The bare nature of these designs, providing the backdrop of the story without spelling everything out for the audience, ultimately fit very well with Dudley’s goal and his interpretation of theatre.
“[The set] reflects some of the gaming elements and some of the real-world elements and does it in ways that still allows the audience to fill in the rest of it with their imagination,” Dudley said. “That’s what makes theater kind of a unique art. We leave a lot of things untold, unsaid and the audience is able to fill that in, so they’re participating in the event along with us.”
[Scene: A catwalk, 20 feet above the stage. Lucas Ingram balances precariously on a pipe railing, positioning a light with precision.]
LIGHTS — LUCAS INGRAM
After everything else — the set, the sound, and the costumes — had been implemented, only then did Ingram take to the stage. With performances today, Ingram was only able to get into the theater to hang and focus his lights Tuesday.
“In lighting, you’re that element that overlays over the top of everything and turns everything into the final product,” he said. “You get to see what all of your other designers have done, see their work, and you’re the element that ties all of it together.”
Ingram set about lighting the game as sharp, vibrant, and clear.

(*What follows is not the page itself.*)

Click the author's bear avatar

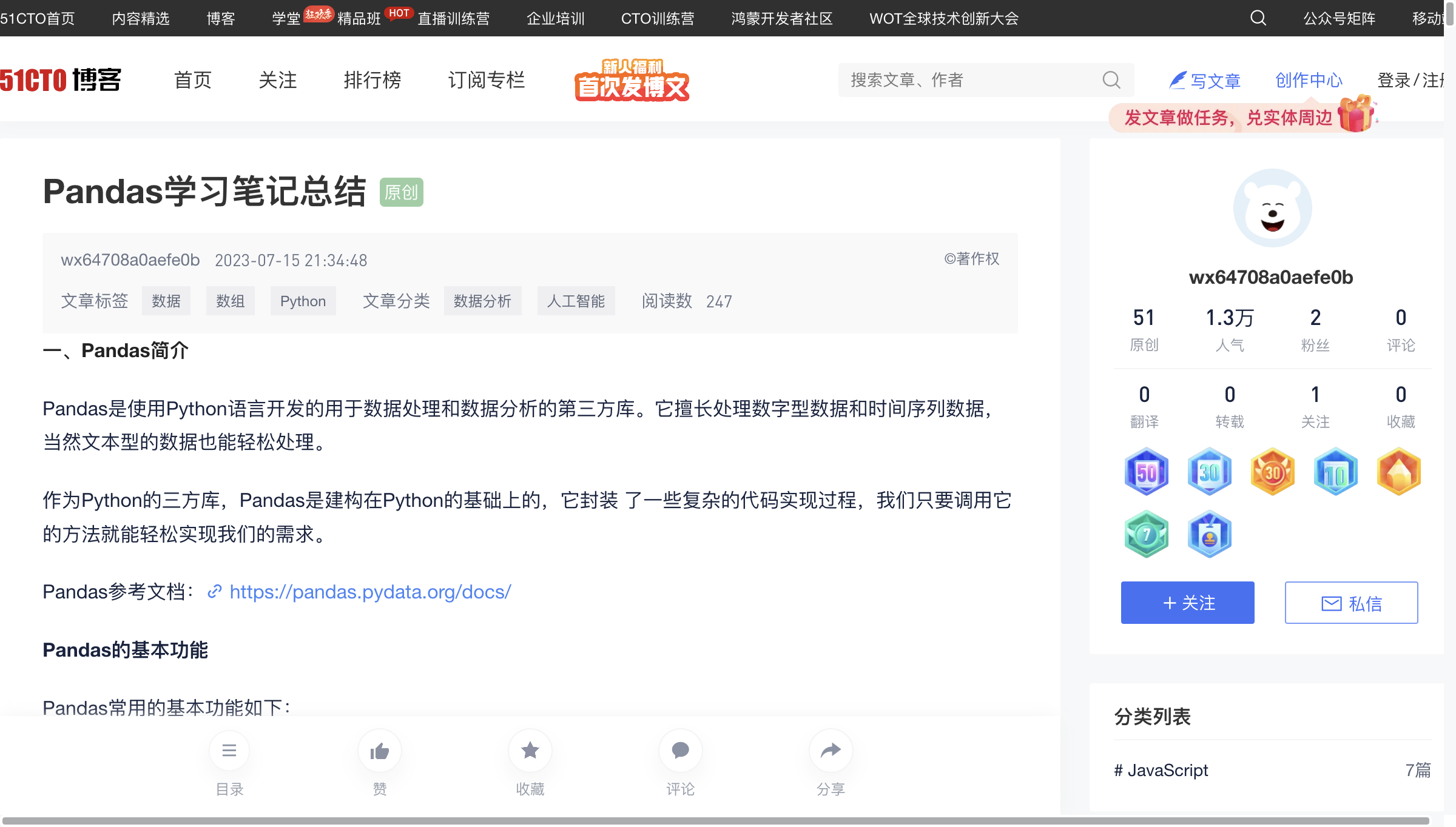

“The real world is this sort of washed-out, boring thing,” he said. “The game is bright and colorful and sometimes more like reality than reality. It’s very definite, whereas the real world is kind of wishy-washy.”
The lights helped accomplish Johnson’s directorial vision, Ingram said, by illustrating the change that Serah undergoes.
“At the beginning, the real world and the game world are these two disjunct ideas — the murkiness versus the cleanness,” he said. “Toward the end of the game, it muddles together as she’s struggling with those two worlds until, finally, it breaks apart, and the real world becomes the more interesting, invigorating, fulfilling experience, which is showing Serah’s empowerment.”
The spells Serah casts while in Swords and Stones are also a large component of her power.
Collaborating with costume designer Esposito, Ingram provided small LED lights to be sewn into Serah’s gloves, glowing with pure white light as she twisted her fingers and flicked her wrists, working her magic.
Ingram also worked closely with Esposito to create the game’s infinity creatures, glowing neon monsters that offer games a more challenging kill and a greater reward. Using a rainbow strobe effect thrown all around the stage, Ingram was able to make the blindingly yellow monsters appear to glimmer.
PERFORMANCE
The only step left — seeing if all this work had taken the image out of Oliveira’s head, the words off his computer screen, and put it all up on stage.
[Scene: Theater B, Oliveira sits among the murmuring audience, surrounded by Johnson, Esposito, Bergenstock, Ingram, and Dudley. The lights fade and silence falls. Showtime.]